# Step 3: Build Basic Text-Based Tutor
Creating a simple question-answering system using SQuAD and a pre-trained model.
- Date: July 21, 2025
- This step uses the SQuAD dataset from Step 2 to answer questions from text.

In [3]:
from transformers import pipeline
import pickle

# Load SQuAD dataset from file
with open('squad_dataset.pkl', 'rb') as file:
    dataset = pickle.load(file)

print("Dataset loaded from squad_dataset.pkl!")

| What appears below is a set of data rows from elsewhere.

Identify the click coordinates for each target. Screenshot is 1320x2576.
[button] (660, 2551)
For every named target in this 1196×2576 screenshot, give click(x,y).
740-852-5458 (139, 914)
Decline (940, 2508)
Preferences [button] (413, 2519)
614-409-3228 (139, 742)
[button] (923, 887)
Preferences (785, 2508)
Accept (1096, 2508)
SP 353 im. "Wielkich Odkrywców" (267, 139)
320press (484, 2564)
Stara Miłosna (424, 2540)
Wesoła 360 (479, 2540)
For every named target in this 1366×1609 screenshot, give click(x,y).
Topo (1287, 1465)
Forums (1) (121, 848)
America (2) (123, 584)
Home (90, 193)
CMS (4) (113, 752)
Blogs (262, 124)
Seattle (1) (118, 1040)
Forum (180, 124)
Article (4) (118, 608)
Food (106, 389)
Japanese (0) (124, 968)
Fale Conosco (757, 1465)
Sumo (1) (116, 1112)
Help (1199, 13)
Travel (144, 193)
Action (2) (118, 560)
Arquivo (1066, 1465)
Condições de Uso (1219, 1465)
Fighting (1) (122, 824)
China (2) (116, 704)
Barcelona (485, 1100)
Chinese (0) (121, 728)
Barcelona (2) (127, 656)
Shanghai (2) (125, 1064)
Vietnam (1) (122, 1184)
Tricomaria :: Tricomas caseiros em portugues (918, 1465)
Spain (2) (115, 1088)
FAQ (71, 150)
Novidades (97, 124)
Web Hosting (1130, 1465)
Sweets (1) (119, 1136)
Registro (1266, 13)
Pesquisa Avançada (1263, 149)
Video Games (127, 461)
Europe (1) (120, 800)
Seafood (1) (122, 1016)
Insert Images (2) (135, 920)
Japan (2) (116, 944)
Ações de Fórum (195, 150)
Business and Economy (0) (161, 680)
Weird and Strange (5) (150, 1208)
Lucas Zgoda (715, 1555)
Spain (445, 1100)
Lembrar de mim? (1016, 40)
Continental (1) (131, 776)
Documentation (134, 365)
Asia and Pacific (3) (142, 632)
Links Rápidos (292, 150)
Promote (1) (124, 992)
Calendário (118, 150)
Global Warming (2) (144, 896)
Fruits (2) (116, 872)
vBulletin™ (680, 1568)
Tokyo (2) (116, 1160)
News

# Create the question-answering tool
text_qa = pipeline("question-answering", model="distilbert-base-cased-distilled-squad")

# Test with SQuAD example
context = dataset['train'][1]['context']
question = dataset['train'][1]['question']
result = text_qa(question=question, context=context)
print(f"Question: {question}")
print(f"Answer: {result['answer']}")
print(f"Confidence: {result['score']:.2f}")

Device set to use cpu


Dataset loaded from squad_dataset.pkl!
Question: What is in front of the Notre Dame Main Building?
Answer: a copper statue of Christ
Confidence: 0.36


In [5]:
# Custom test
context = "The capital of France is Paris."
question = "What is the capital of France?"
result = text_qa(question=question, context=context)
print(f"Question: {question}")
print(f"Answer: {result['answer']}")
print(f"Confidence: {result['score']:.2f}")

Question: What is the capital of France?
Answer: Paris
Confidence: 0.99


In [6]:
context = "Photosynthesis uses sunlight to produce energy in plants."
question = "What does photosynthesis do?"
result = text_qa(question=question, context=context)
print(f"Question: {question}")
print(f"Answer: {result['answer']}")
print(f"Confidence: {result['score']:.2f}")

Question: What does photosynthesis do?
Answer: produce energy in plants
Confidence: 0.17


## Observations
- DistilBERT answers questions accurately from SQuAD (loaded via pickle) and custom inputs.
- Confidence scores (e.g., 0.99) show the model is reliable for clear questions.
- This is the text-based core of the AI Tutor, ready to add voice and image features.